30 septiembre 2015

La economía española se desacelera en verano

La economía española se desacelera en verano
El Banco de España calcula que el aumento del PIB en el período de julio a septiembre ha sido del 0,8%. En el trimestre anterior la economía había crecido un 1%, por lo que el brío con el que se crecía se ha frenado. Esto situaría la tasa de variación interanual en el 3,4%. Los dos elementos claves en la economía, la demanda interna y externa, se debilitan respecto al trimestre anterior. La contribución de la demanda nacional se amortigua y el sector exterior drena una décima más empuje al PIB.

Entre los riesgos a la baja, el organismo presidido por Luis María Linde:
señala la debilidad de la economía China y de otras economías emergentes. La posiblidad de que la economía internacional se contraiga supondría un duro freno a la recuperación española.

El boletín económico publicado hoy por la entidad supervisora confirma el escenario de recuperación que anticipó en junio, según el cual hay un crecimiento estimado del 3,1% para este año y del 2,7% para el próximo.

Entre julio y septiembre se prolongó la fase de expansión de la economía española, aunque a un ritmo "algo más atenuado" que en la primera mitad del año (el crecimiento en el primer trimestre fue del 0,9% y del 1% en el segundo trimestre).
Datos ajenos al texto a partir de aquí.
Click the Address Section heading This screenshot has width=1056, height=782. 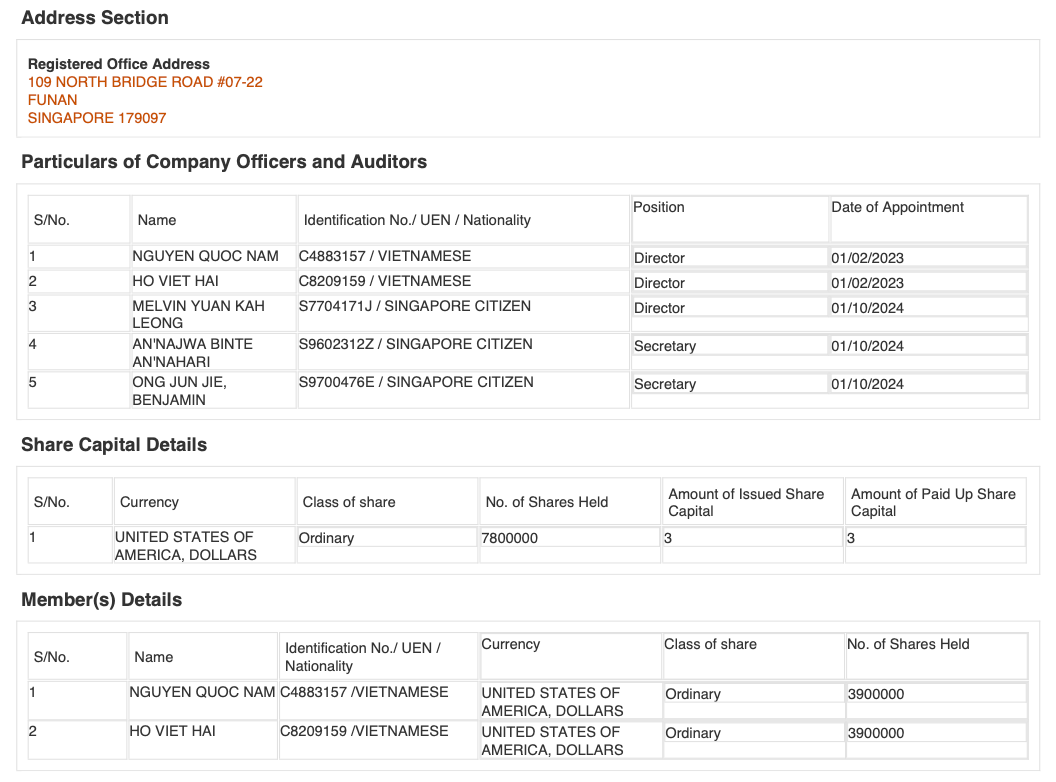point(95,18)
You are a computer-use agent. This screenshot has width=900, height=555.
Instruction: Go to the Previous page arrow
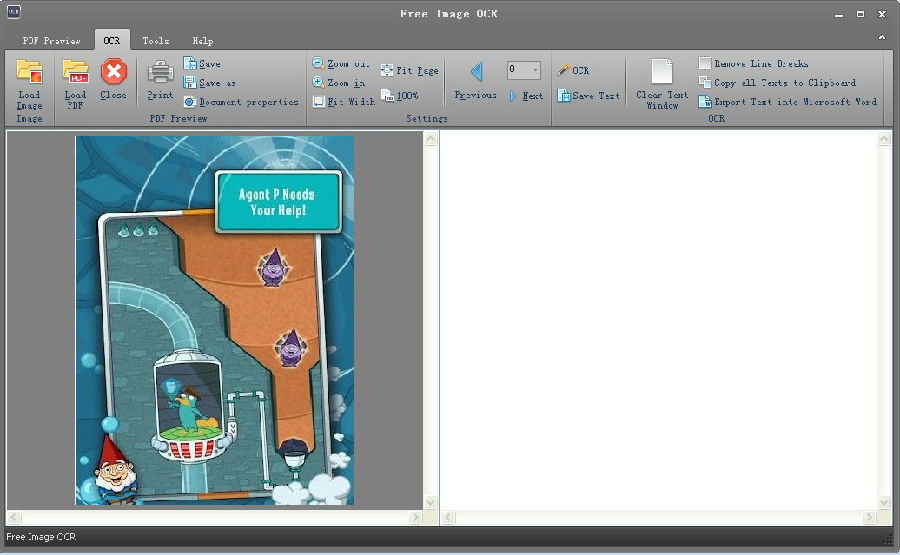(476, 72)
En el periodo estival, el avance del PIB se apoyó de nuevo, según el Banco de España, en la fortaleza de la demanda interna, frente a la demanda exterior, que mantuvo su contribución negativa.

Este periodo coincidió con el debilitamiento de las economías emergentes y, principalmente, China, que este verano ha centrado el interés de los inversores por las dudas sobre el verdadero estado de su economía.